Supplied records Start Marker

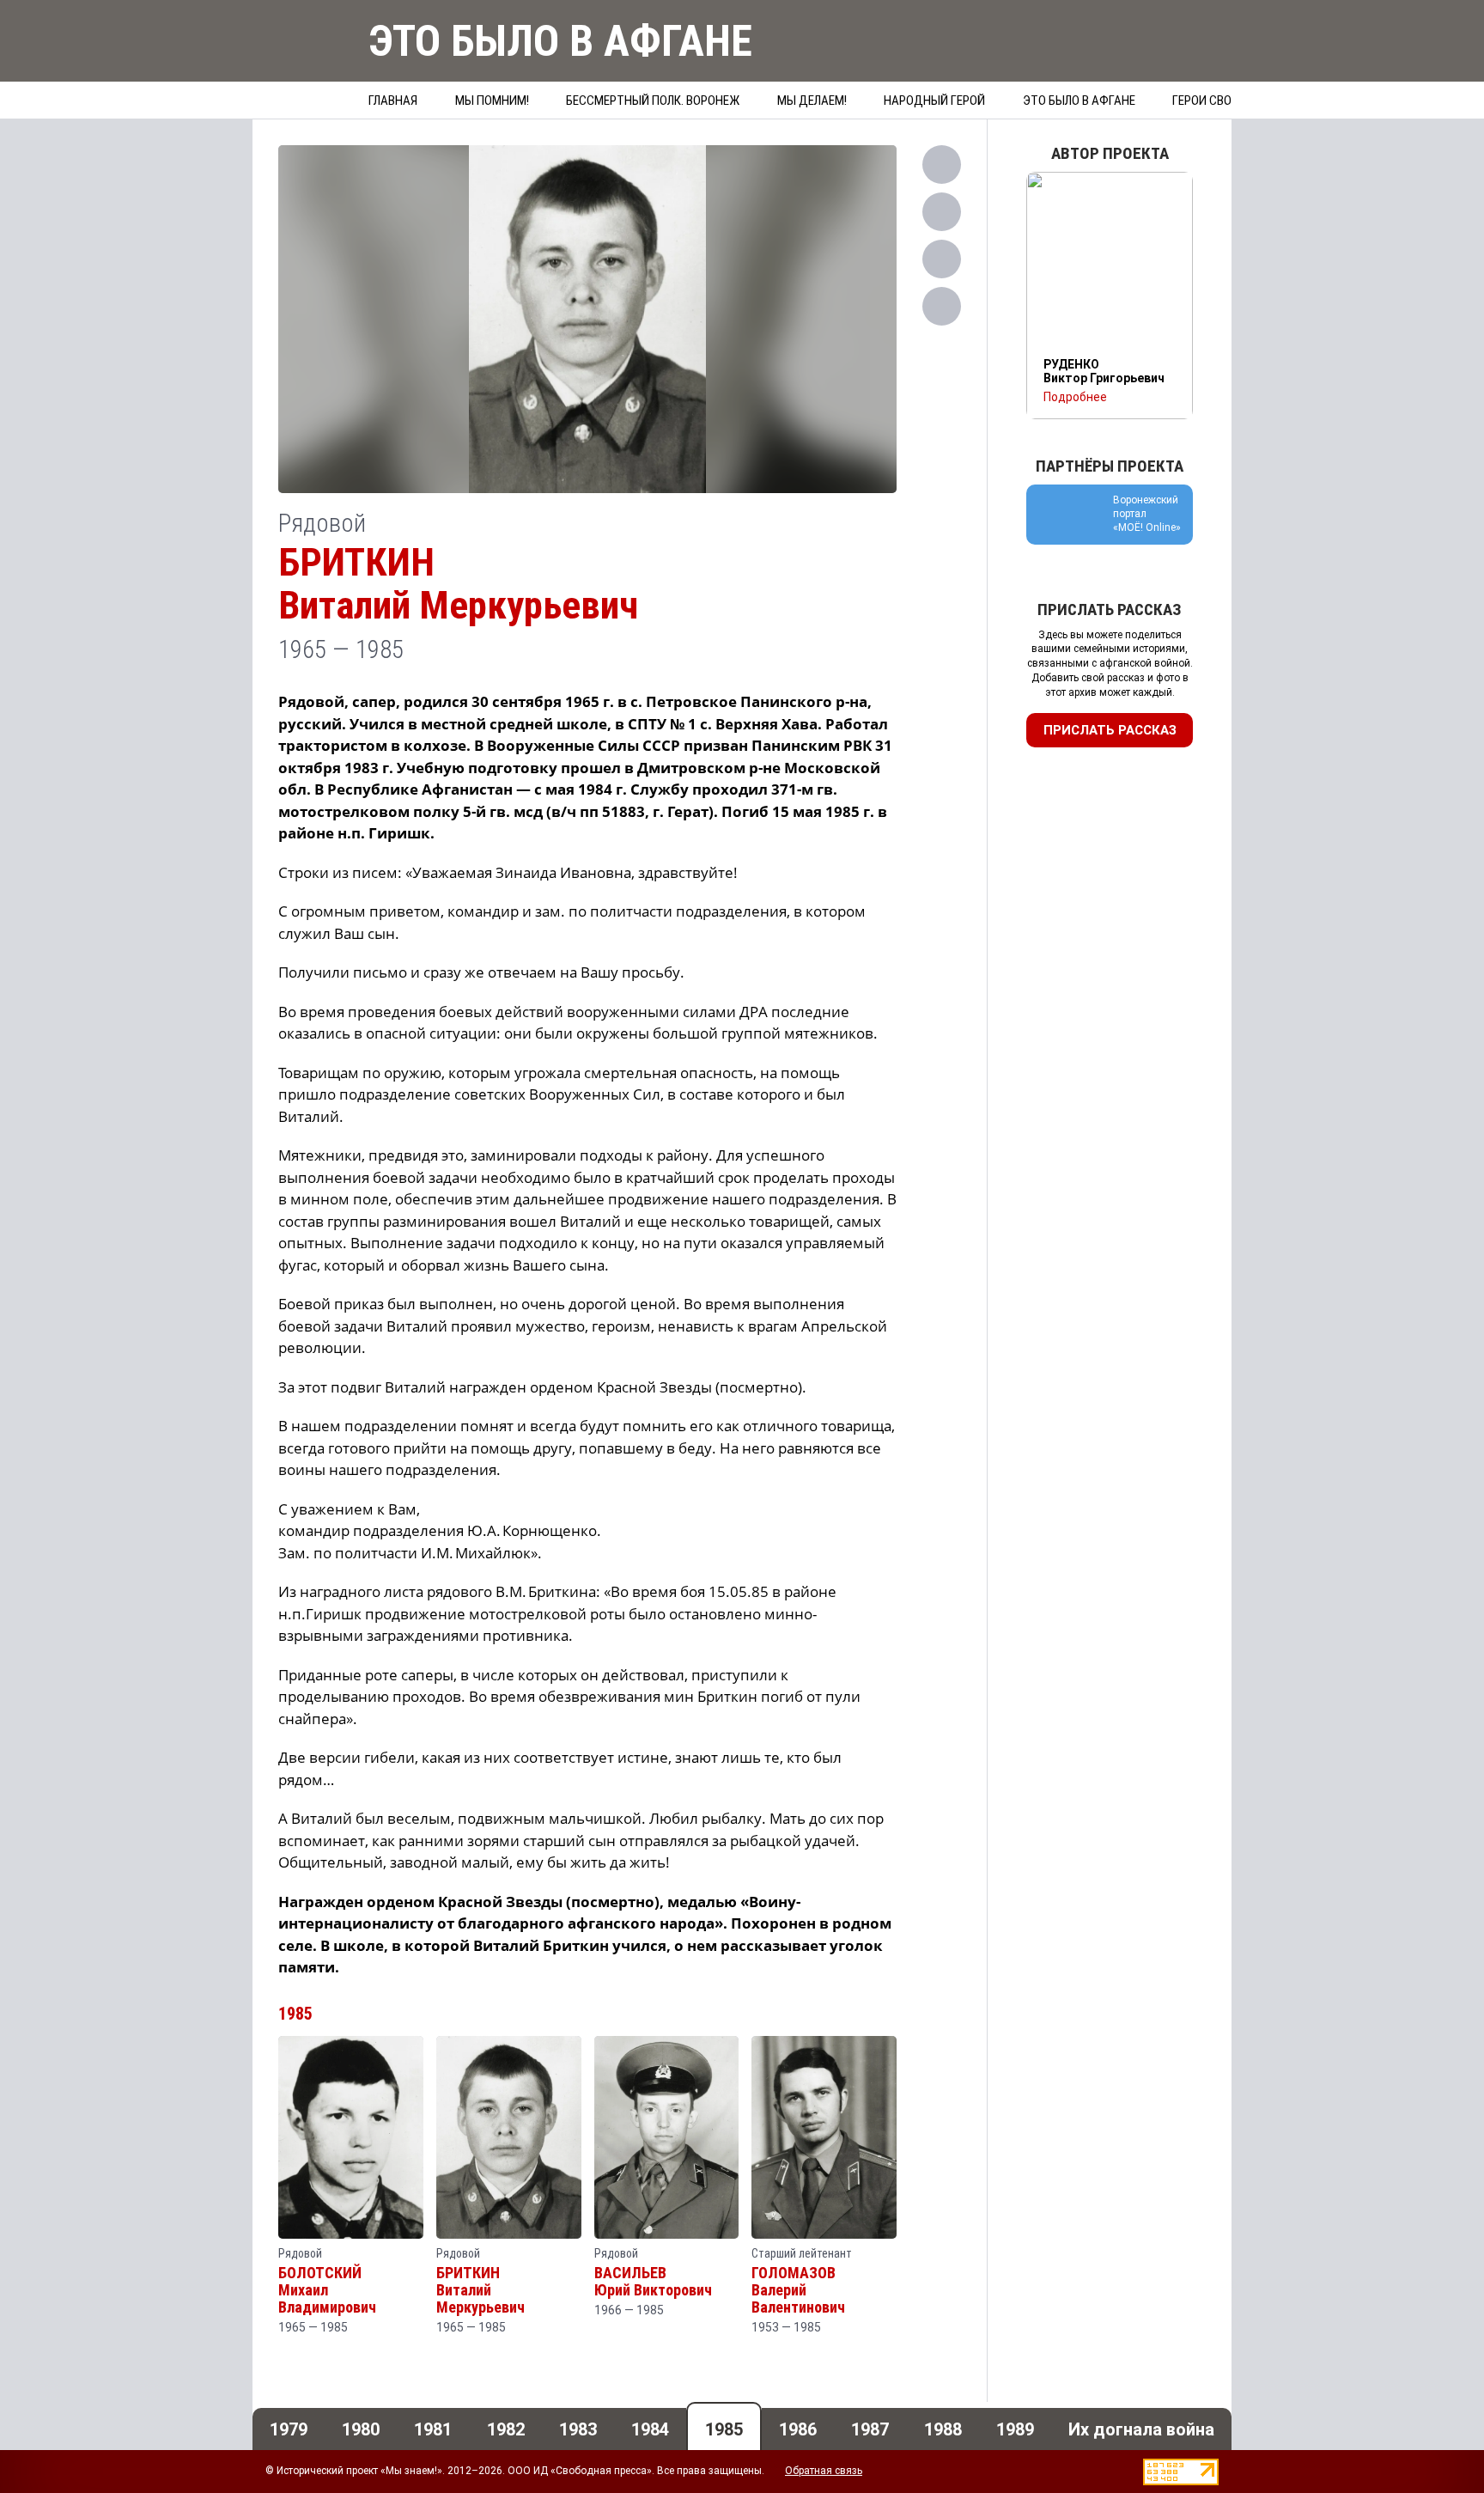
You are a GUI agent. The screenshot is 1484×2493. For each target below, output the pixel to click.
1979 (288, 2429)
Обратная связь (823, 2471)
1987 (870, 2429)
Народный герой (934, 100)
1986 (798, 2429)
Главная (392, 100)
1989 (1015, 2429)
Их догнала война (1141, 2429)
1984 (650, 2429)
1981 (433, 2429)
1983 (578, 2429)
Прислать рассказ (1110, 730)
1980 (361, 2429)
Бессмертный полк (652, 100)
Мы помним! (492, 100)
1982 (506, 2429)
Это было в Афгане (1079, 100)
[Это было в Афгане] (299, 63)
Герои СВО (1202, 100)
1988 (943, 2429)
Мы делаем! (812, 100)
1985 (295, 2013)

Supplied records End Marker

### What to do
Could you output all of the entries above exactly? Leave the pictures out.

### Result of the exercise
You are a GUI agent. The screenshot is 1484×2493. For each target below, output the pixel to click.
1979 (288, 2429)
Обратная связь (823, 2471)
1987 (870, 2429)
Народный герой (934, 100)
1986 (798, 2429)
Главная (392, 100)
1989 (1015, 2429)
Их догнала война (1141, 2429)
1984 (650, 2429)
1981 (433, 2429)
1983 (578, 2429)
Прислать рассказ (1110, 730)
1980 (361, 2429)
Бессмертный полк (652, 100)
Мы помним! (492, 100)
1982 (506, 2429)
Это было в Афгане (1079, 100)
[Это было в Афгане] (299, 63)
Герои СВО (1202, 100)
1988 (943, 2429)
Мы делаем! (812, 100)
1985 (295, 2013)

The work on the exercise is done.